══ Provided passage ══

The creative psychometric item generator: a framework for item generation and validation using large language models
This work addresses the need for automated creativity tests in modern economies, though it is incremental as it builds on existing psychometric and LLM-based methods.
The authors tackled the problem of generating valid creativity assessments for humans using large language models (LLMs), developing a framework called CPIG that iteratively creates prompts for creative problem-solving tasks, and found strong empirical evidence that it produces valid and reliable items.
Increasingly, large language models (LLMs) are being used to automate workplace processes requiring a high degree of creativity. While much prior work has examined the creativity of LLMs, there has been little research on whether they can generate valid creativity assessments for humans despite the increasingly central role of creativity in modern economies. We develop a psychometrically inspired framework for creating test items (questions) for a classic free-response creativity test: the creative problem-solving (CPS) task. Our framework, the creative psychometric item generator (CPIG), uses a mixture of LLM-based item generators and evaluators to iteratively develop new prompts for writing CPS items, such that items from later iterations will elicit more creative responses from test takers. We find strong empirical evidence that CPIG generates valid and reliable items and that this effect is not attributable to known biases in the evaluation process. Our findings have implications for employing LLMs to automatically generate valid and reliable creativity tests for humans and AI.

═══
══ Information given ══

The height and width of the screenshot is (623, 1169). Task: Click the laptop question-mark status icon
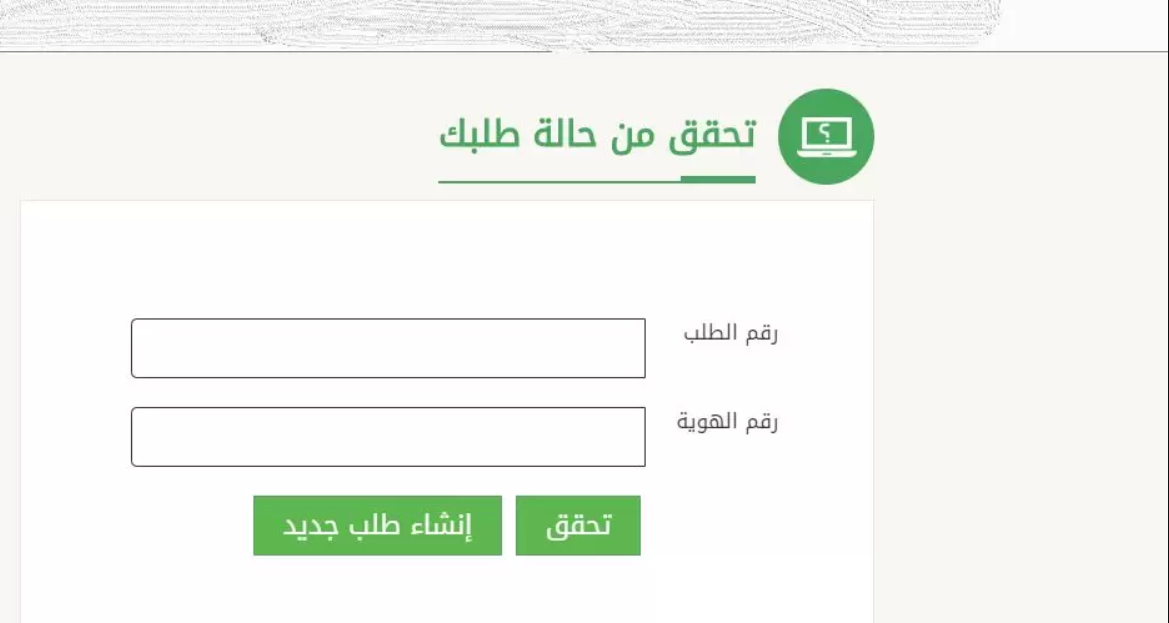pyautogui.click(x=826, y=137)
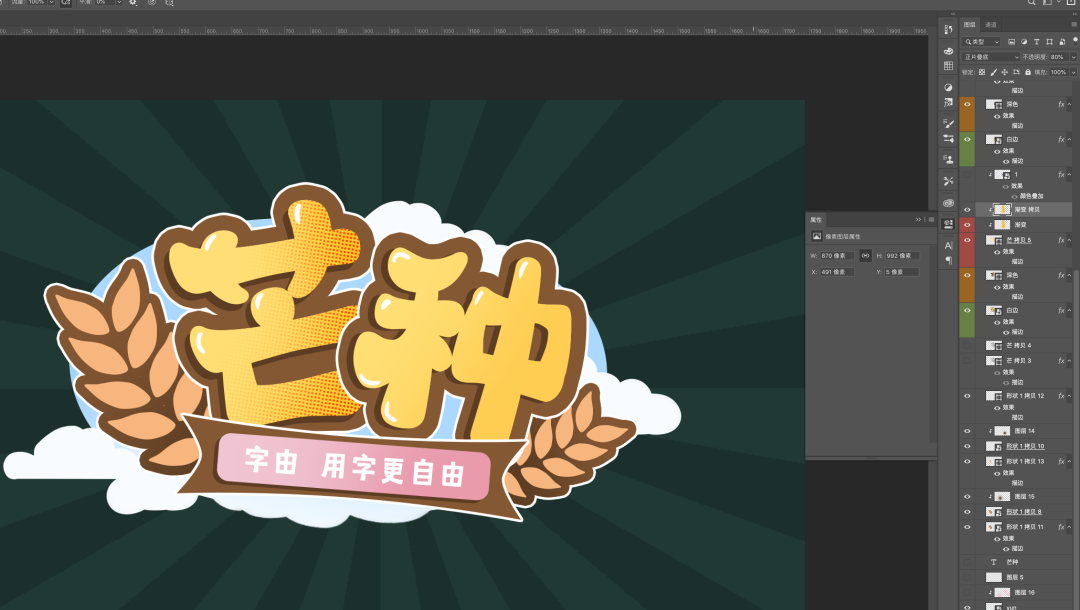Toggle visibility of 图层 14 layer
The width and height of the screenshot is (1080, 610).
pyautogui.click(x=967, y=431)
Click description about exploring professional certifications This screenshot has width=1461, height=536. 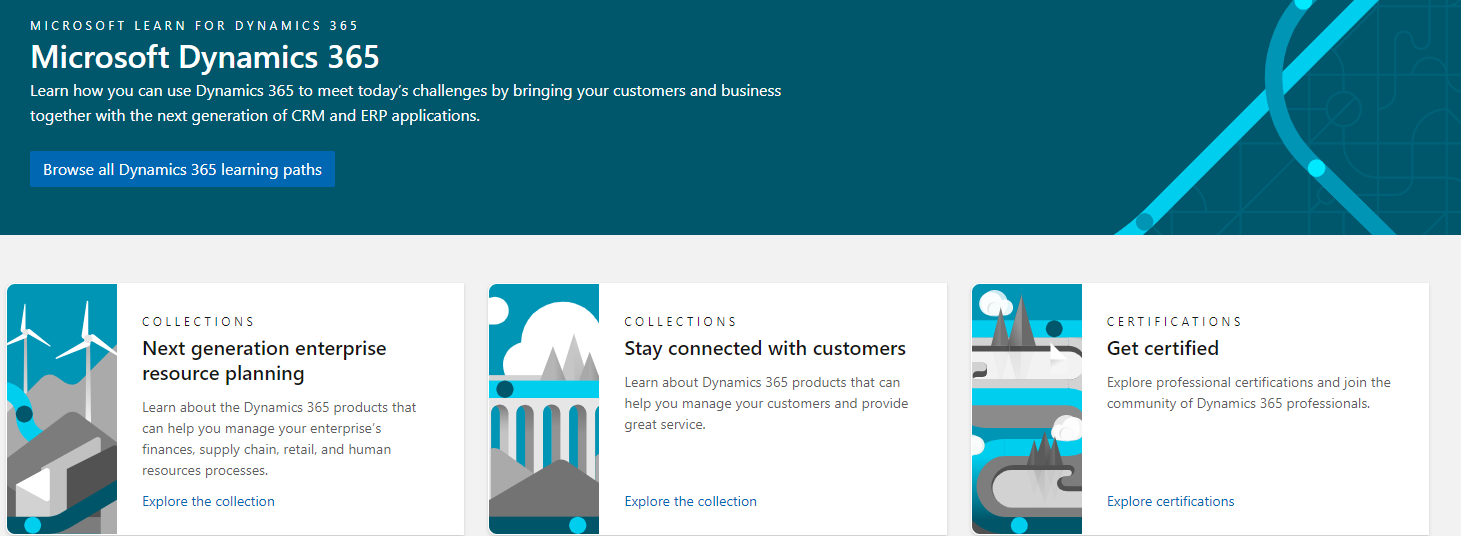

═══

■ **The problem**
Decide whether each statement below agrees with the passage on the creative psychometric item generator, and answer yes or no for each, quoting the exact words of the passage that settle it.
1. CPIG relies only on human evaluators to judge the items it produces.
2. The work is described as incremental.
3. The authors attribute the effect they found to known biases in the evaluation process.

■ **Exercise solution**
1. No: "uses a mixture of LLM-based item generators and evaluators"
2. Yes: "though it is incremental as it builds on existing psychometric and LLM-based methods"
3. No: "this effect is not attributable to known biases in the evaluation process"